What to do:
Where does "blue" occur in the listing? Copy every line that holds it.

[[ Input material, beginning ]]

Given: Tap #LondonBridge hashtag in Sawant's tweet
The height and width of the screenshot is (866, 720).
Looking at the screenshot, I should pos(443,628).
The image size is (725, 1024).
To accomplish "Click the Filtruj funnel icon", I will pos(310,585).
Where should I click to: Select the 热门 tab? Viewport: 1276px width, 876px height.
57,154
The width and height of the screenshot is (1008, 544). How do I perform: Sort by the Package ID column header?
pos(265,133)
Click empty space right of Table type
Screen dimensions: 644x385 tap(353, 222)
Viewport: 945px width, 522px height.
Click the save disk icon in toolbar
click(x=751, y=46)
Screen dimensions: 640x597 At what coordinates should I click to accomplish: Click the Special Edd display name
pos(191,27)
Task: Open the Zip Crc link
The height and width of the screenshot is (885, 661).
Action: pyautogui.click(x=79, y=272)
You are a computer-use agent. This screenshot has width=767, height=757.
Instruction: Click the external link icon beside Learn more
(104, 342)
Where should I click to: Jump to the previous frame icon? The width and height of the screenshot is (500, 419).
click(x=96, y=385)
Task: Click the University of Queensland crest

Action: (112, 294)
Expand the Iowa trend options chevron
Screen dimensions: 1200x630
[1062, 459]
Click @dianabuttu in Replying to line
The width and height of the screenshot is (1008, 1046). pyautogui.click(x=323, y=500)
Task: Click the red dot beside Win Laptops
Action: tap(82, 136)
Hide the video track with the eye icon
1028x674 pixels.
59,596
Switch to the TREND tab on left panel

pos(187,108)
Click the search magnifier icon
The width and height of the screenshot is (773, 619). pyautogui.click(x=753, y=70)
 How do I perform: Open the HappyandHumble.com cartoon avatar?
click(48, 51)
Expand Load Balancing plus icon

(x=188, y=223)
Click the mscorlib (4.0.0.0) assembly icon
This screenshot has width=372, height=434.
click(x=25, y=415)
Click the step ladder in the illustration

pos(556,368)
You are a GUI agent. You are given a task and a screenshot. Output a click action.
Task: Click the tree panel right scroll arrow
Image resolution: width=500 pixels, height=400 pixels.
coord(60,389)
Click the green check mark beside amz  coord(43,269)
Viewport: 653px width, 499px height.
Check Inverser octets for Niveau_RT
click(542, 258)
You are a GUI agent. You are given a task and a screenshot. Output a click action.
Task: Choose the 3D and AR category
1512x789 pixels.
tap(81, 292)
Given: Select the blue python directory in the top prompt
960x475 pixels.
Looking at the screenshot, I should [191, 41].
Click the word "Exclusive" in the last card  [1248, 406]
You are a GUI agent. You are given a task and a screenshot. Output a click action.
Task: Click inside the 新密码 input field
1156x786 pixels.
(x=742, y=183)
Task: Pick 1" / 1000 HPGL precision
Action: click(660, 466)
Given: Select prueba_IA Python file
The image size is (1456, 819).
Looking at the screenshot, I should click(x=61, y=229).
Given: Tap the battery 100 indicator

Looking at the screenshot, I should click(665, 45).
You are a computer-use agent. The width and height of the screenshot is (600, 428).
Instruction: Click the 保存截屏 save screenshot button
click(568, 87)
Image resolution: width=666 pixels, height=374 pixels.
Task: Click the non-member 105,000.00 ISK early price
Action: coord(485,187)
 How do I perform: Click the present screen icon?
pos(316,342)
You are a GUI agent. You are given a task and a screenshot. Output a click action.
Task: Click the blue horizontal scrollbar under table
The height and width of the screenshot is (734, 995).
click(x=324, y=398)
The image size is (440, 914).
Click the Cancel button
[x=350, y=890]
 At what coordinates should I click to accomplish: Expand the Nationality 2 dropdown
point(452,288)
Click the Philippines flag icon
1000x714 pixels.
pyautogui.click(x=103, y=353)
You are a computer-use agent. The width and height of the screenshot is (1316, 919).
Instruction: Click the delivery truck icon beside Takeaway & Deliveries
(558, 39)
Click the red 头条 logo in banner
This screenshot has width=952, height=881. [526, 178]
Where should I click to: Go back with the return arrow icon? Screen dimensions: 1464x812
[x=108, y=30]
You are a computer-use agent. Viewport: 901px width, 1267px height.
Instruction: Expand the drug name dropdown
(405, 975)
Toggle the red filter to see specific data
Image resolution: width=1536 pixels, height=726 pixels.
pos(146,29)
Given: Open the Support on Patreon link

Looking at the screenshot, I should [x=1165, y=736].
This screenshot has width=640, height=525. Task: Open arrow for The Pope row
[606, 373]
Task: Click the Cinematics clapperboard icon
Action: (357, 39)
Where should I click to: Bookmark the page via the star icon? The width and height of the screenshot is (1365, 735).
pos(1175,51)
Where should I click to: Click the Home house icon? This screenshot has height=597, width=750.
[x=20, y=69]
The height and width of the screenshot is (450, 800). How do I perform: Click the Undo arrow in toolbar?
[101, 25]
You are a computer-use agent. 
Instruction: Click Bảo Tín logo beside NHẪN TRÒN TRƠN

[[ Input material, end ]]

Response to the task:
Given: Select the blue python directory in the top prompt
Task: Click the blue horizontal scrollbar under table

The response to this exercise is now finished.